- Ərikli Ərikli
- Coordinates: 39°51′02″N 46°24′18″E﻿ / ﻿39.85056°N 46.40500°E
- Country: Azerbaijan
- District: Lachin

Population (2015)
- • Total: 12
- Time zone: UTC+4 (AZT)

= Ərikli =

Ərikli (Arikli) or Arakhish (Armenian: Արախիշ) is a village in the Lachin District of Azerbaijan.

== History ==
The village was located in the Armenian-occupied territories surrounding Nagorno-Karabakh, coming under the control of ethnic Armenian forces during the First Nagorno-Karabakh War in the early 1990s. The village subsequently became part of the breakaway Republic of Artsakh as part of its Kashatagh Province, where it was known as Arakhish (Արախիշ). It was returned to Azerbaijan as part of the 2020 Nagorno-Karabakh ceasefire agreement.

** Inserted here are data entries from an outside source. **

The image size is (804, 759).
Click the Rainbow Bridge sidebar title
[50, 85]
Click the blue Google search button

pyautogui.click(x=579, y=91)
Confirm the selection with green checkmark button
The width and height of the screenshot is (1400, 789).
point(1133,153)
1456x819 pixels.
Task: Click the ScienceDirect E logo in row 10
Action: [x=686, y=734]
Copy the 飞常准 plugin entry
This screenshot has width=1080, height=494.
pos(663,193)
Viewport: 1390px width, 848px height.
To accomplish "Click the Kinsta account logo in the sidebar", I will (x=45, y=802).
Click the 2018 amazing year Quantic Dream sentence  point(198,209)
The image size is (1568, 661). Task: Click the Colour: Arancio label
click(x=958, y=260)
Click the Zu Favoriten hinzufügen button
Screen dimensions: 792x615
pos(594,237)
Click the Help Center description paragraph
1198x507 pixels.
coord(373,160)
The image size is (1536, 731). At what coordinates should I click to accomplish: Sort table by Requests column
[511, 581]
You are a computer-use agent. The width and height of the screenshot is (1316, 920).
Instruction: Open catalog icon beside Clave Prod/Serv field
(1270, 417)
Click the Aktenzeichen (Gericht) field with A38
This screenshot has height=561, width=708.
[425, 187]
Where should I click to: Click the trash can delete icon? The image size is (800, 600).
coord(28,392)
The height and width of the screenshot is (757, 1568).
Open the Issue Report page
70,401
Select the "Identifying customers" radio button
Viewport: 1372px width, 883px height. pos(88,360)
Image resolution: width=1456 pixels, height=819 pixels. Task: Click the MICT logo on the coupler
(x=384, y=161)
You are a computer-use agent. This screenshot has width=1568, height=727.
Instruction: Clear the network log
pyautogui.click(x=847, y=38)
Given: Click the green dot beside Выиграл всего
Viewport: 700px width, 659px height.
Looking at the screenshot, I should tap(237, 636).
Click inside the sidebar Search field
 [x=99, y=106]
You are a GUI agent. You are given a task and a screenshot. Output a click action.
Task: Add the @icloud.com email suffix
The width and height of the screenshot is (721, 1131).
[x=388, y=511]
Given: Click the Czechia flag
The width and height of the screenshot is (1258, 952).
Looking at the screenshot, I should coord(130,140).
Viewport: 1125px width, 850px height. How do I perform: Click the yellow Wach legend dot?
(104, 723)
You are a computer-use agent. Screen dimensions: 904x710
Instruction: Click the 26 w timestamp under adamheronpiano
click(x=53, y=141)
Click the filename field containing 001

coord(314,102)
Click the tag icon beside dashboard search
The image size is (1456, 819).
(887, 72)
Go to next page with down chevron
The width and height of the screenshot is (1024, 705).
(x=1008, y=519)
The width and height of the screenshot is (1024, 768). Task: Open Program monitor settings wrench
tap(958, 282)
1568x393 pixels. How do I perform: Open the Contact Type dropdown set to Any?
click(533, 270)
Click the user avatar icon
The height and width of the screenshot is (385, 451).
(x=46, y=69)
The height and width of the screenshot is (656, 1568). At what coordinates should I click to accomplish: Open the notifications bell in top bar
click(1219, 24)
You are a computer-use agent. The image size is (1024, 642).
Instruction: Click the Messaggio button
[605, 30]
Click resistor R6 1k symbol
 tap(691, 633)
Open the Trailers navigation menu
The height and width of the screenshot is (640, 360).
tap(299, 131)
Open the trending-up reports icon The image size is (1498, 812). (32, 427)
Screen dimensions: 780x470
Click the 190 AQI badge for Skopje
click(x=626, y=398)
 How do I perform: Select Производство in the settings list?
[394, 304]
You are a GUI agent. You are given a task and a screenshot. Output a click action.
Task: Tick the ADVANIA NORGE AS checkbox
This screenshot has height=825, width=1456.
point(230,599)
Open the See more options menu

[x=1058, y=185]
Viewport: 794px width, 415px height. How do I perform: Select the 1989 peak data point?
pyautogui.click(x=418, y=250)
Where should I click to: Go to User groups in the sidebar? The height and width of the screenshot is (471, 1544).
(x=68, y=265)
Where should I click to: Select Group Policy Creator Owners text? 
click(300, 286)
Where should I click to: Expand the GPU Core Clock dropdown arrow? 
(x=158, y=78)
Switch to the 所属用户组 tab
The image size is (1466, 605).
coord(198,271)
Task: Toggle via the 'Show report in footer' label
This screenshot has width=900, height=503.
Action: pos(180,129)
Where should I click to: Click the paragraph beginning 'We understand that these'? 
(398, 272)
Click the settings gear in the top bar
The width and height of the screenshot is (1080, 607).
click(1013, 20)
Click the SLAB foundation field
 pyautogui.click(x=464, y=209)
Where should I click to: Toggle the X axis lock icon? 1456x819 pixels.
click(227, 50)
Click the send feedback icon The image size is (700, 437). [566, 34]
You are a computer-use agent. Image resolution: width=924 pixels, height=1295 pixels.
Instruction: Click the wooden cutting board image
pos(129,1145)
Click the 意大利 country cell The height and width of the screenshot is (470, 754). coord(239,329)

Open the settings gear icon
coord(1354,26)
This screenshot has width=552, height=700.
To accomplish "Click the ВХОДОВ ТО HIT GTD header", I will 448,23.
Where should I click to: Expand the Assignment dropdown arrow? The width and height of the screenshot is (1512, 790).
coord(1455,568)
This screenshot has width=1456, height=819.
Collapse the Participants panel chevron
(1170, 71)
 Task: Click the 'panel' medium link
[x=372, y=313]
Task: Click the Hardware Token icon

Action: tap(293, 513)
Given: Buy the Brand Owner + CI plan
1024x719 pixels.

== Historical heritage sites ==
Historical heritage sites in and around the village include khachkars from between the 9th and 11th centuries, two cemeteries from between the 9th and 17th centuries, a 12th-century tombstone, the 12th/13th-century church of Arakhish (Արախիշ), the church of Zorakhach (Զորախաչ) from 1246, a tombstone from 1295, a 15th/16th-century rock-cut khachkar, a 16th/17th-century khachkar, and two 17th-century tombstones.

== Demographics ==
The village had 50 inhabitants in 2005, and 12 inhabitants in 2015.